— Objectif indiqué —
Traduisez en anglais cette phrase de l'article sur le stage de l'UNFP : « Au cœur d’une structure en plein essor, ces différents profils profitent alors d’infrastructures dignes des plus grands clubs européens. »

— Texte fourni —
###

L’UNFP FC, l’ultime chance des joueurs sans contrat !

Par Stéphane Tan - Josué Cassé
12 min.
L’UNFP FC, l'ultime chance des joueurs sans contrat ! @Maxppp

Au complexe Leonard de Vinci de Lisses (91), le traditionnel stage de l’union syndicat des footballeurs professionnels (UNFP), organisé chaque année depuis 1990, a une nouvelle fois ouvert ses portes le 24 juin dernier. Blessés, en échec, à court de forme ou tout simplement en crise de confiance, une quarantaine de footballeurs professionnels sans contrat cherche ainsi à retrouver un projet séduisant au plus vite. Au cœur d’une structure en plein essor, ces différents profils profitent alors d’infrastructures dignes des plus grands clubs européens. Retour sur une aventure humaine de six semaines et demi où chaque membre de l’organisation est animé par l’esprit de dévotion.

###

— Bloc de données —
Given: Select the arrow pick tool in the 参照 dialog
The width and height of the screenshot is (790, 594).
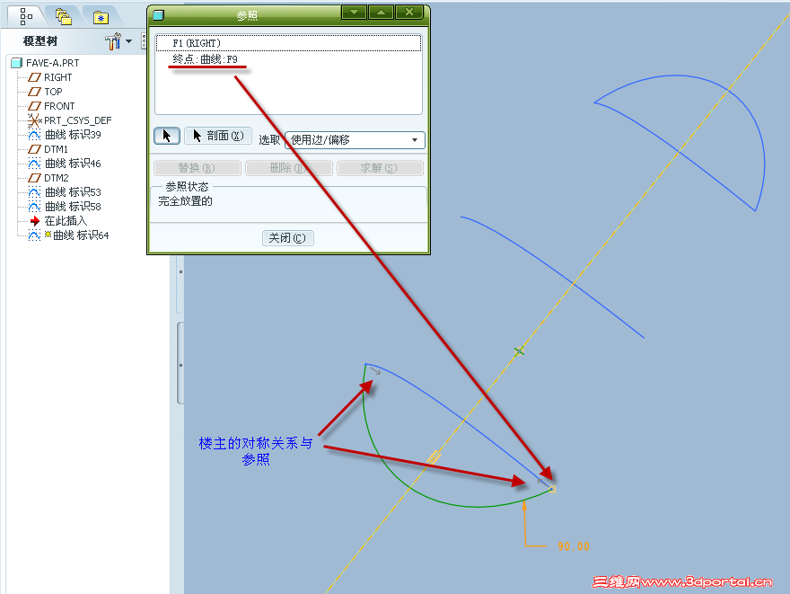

###

— Réponse ci-dessous —
At the heart of a rapidly growing organization, these different profiles then enjoy facilities worthy of the biggest European clubs.